Plexin C1/LIMK II/Cofilin-1信号通路在肺纤维化发病机制中的作用研究

Pulmonary Fibrosis is a chronic,progressive lung disease that etiopathogenisis and pathogenesis remain unknown and treatment is very limited.We have found that semaphorin 7A(sema 7A) plays an important role in the pathogenesis of pulmonary fibrosis,but the mechanism and pathway are not clear.Plexin C1 is one of the receptors for sema 7A.One of the downstream targets of plexin C1 is cofilin-1(CFL-1) whose activity can be regulated by phosphorylation.CFL-1 may also play an important role in the pathogenesis of pulmonary fibrosis.Some researchers have found that sema 7A can activate LIM kinase II(LIMK II) and regulate CFL-1 phosphorylation through plexin C1.So we hypothesize that sema 7A may modulate the pathogenesis of pulmonary fibrosis by regulating the phosphorylation status of CFL-1 through plexin C1 receptor and LIMK II.We aim to culture the peripheral blood fibrocytes of the Idiopathic Pulmonary Fibrosis（IPF） patients and normal control,establish bleomycin induced pulmonary fibrosis mouse model and TGF-β1 transgenic mouse model.Then detect the expression of CFL-1,phosphorylated cofilin-1（PCFL-1）,plexin C1 and LIMK II,the differentiation of the peripheral blood fibrocytes and the lung pathological changes of bleomycin induced pulmonary fibrosis mouse model and TGF-β1 transgenic mouse model before and after silencing plexin C1,LIMK II and CFL-1.Our aim is to clarify the role of plexin C1/LIMK II /CFL-1 signaling pathway in the pathogenesis of pulmonary fibrosis. Hopefully,through this research,we would give an insight into the pathogenesis of pulmonary fibrosis and explore a new therapentic target for it.

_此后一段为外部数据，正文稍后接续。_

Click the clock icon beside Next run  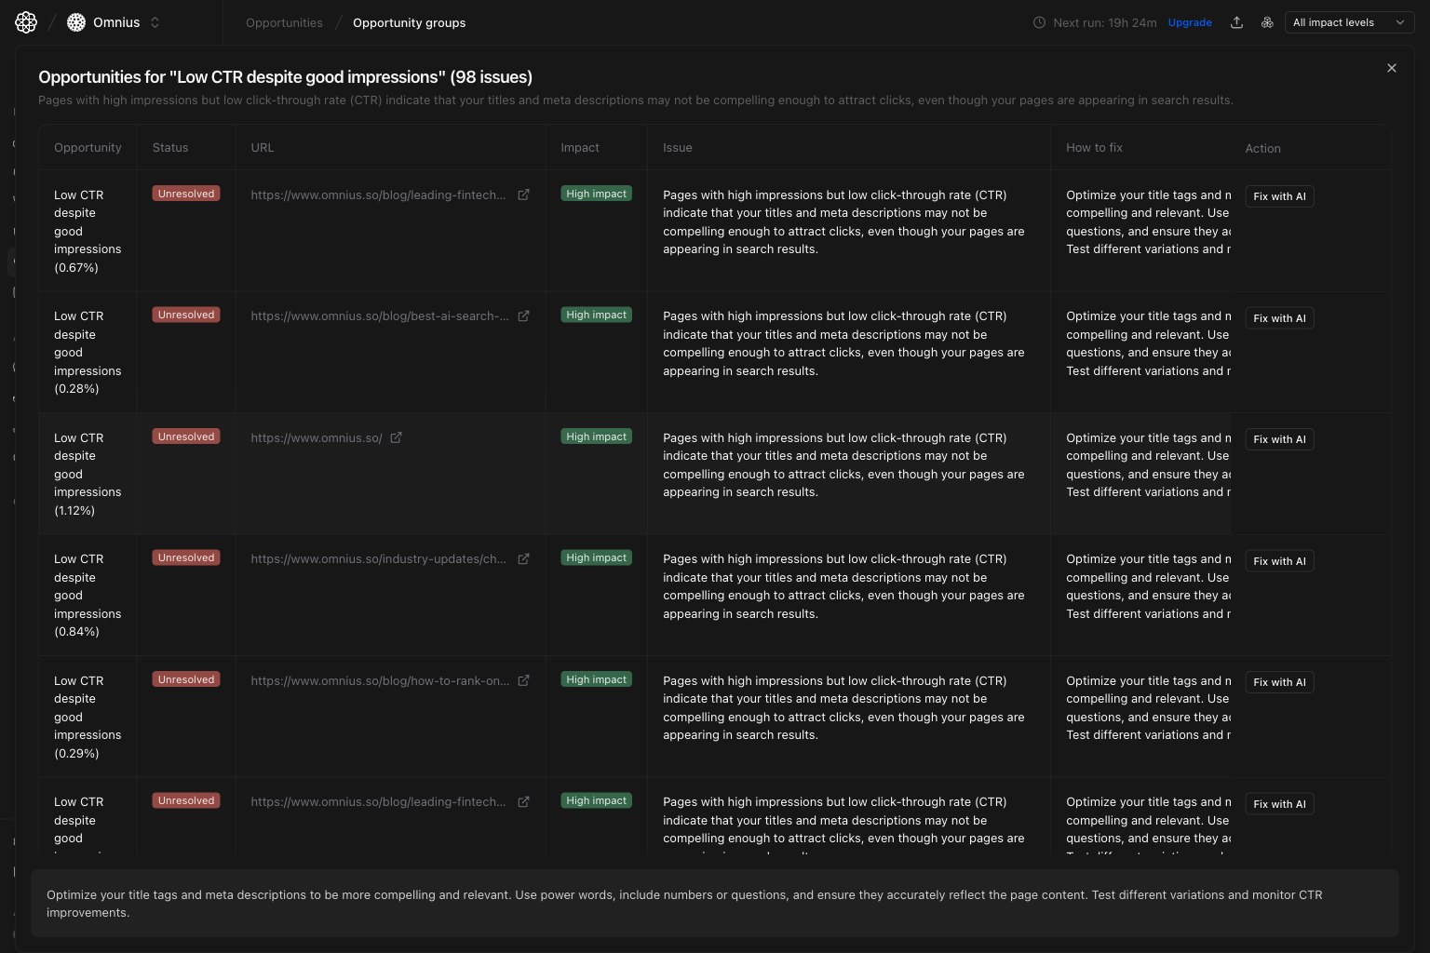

我们的前期研究发现semaphorin 7A(sema 7A)在肺纤维化的发病机制中起重要作用，但其确切机制不明。Plexin C1是sema 7A的受体之一，cofilin-1（CFL-1）是plexin C1的下游基因且可能参与肺纤维化的发病。有研究证实sema 7A能经plexin C1激活LIMK II而使CFL-1磷酸化。故我们推测sema 7A可能通过plexin C1调节CFL-1磷酸化而参与肺纤维化的发病机制。本研究拟通过培养IPF患者外周血纤维细胞、建立博来霉素致肺纤维化小鼠模型和TGF-β1转基因小鼠模型，检测阻断CFL-1各种通路前后CFL-1、PCFL-1、LIMK II、plexin C1的表达、纤维细胞的生长分化及小鼠肺纤维化的变化，探讨plexin C1/LIMK II/CFL-1通路是否参与肺纤维化的发病机制及其作用。为寻找肺纤维化新的治疗方法提供理论基础。

既往研究证实sema7A在肺纤维化的发病机制中起重要作用，CFL-1可能在肺纤维化中起重要作用，其活性受磷酸化调控。plexinC1是sema7A的受体之一，而CFL-1是plexinC1的下游靶点之一，plexinC1可以激活LIMK II而使CFL-1磷酸化从而失去其活性。但sema 7A是否通过Plexin C1/LIMK II/PCFL-1通路在肺纤维化中起作用目前不明确。本研究发现CFL-1促进肺纤维化，sema 7A可通过plexin C1调节CFL-1磷酸化而参与肺纤维化的发病机制。本研究发现在IPF患者和CTD-ILD患者的PBMCs中Plexin C1、LIMK II、PCFL-1的mRNA及蛋白表达水平较正常人下调，而CFL-1表达水平上调。体外培养人PBMCs，过表达CFL-1后促进纤维细胞的分化，而沉默CFL-1后抑制纤维细胞的分化。分别沉默Plexin C1、LIMK II后均能降低磷酸化CFL-1的表达水平，促进纤维细胞的分化，且下调PlexinC1后LIMK II水平下调。在博莱霉素致肺纤维化小鼠模型和TGF-β1过表达小鼠模型中发现Plexin C1、LIMK II、PCFL-1的mRNA及蛋白表达水平下调，而CFL-1表达水平上调。在两组肺纤维化小鼠模型中沉默CFL-1后小鼠肺纤维化减轻，分别沉默LIMK II、plexin C1后小鼠肺纤维化加重,且均能下调PCFL-1的水平，且下调PlexinC1后，LIMK II水平下调。这说明plexin C1通过plexin C1/LIMK II/PCFL-1通路参与肺纤维化的发病机制并起到抑制作用，而plexin C1为sema 7A的受体，sema 7A可能是通过plexin C1/LIMK II/PCFL-1通路而促进肺纤维化的发展的。此研究将为寻找肺纤维化新的治疗方法提供理论基础。